ACTIVITY: Pull every line with "Task" from the data.

DATASET CONTENT:
--------
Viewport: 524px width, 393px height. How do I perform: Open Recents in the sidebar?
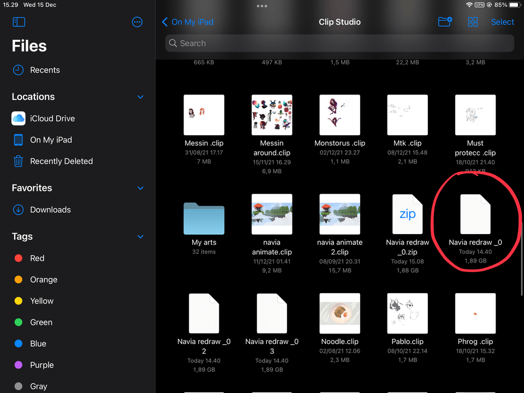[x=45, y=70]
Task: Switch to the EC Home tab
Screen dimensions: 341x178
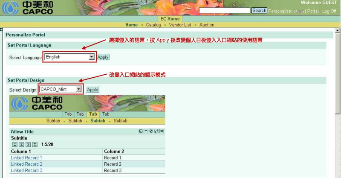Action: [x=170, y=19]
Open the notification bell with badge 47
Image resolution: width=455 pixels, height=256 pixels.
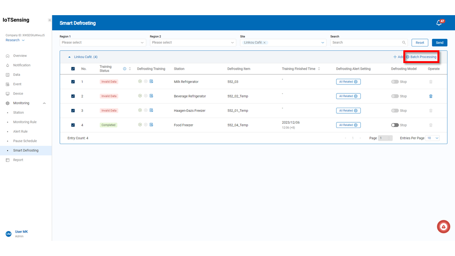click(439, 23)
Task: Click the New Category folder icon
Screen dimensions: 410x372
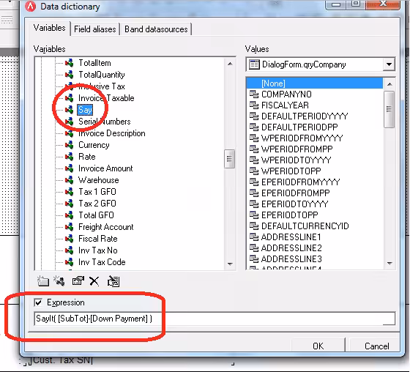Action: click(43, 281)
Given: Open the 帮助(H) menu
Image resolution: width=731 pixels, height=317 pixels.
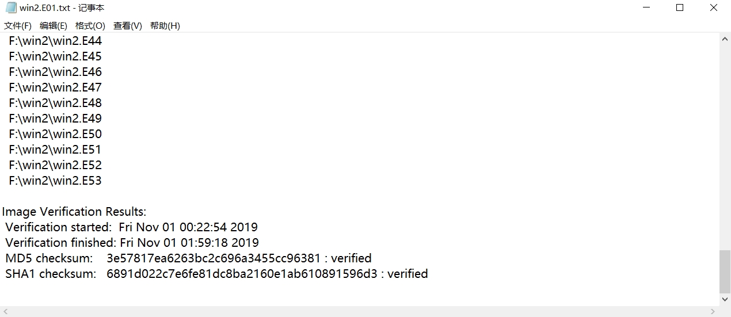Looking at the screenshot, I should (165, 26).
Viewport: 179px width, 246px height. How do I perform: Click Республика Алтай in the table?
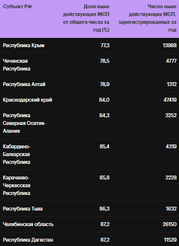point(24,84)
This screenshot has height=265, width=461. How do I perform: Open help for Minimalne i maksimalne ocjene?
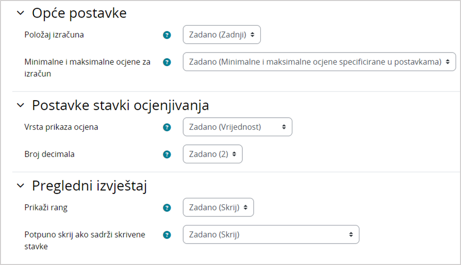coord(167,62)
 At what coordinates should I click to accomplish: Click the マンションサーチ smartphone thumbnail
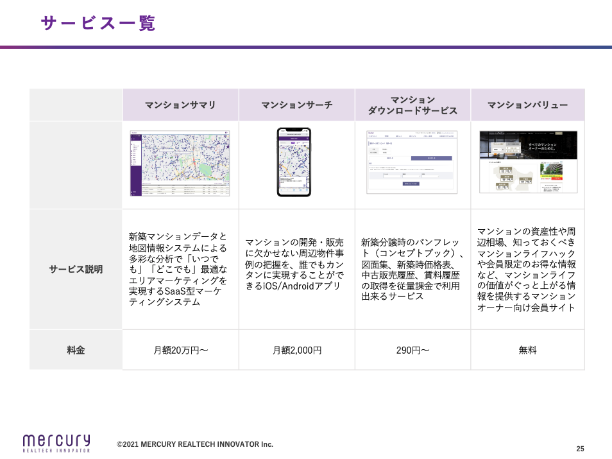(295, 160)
--------
RESPONSE BOX:
Task: Switch to the EC Home tab
Task: Click the New Category folder icon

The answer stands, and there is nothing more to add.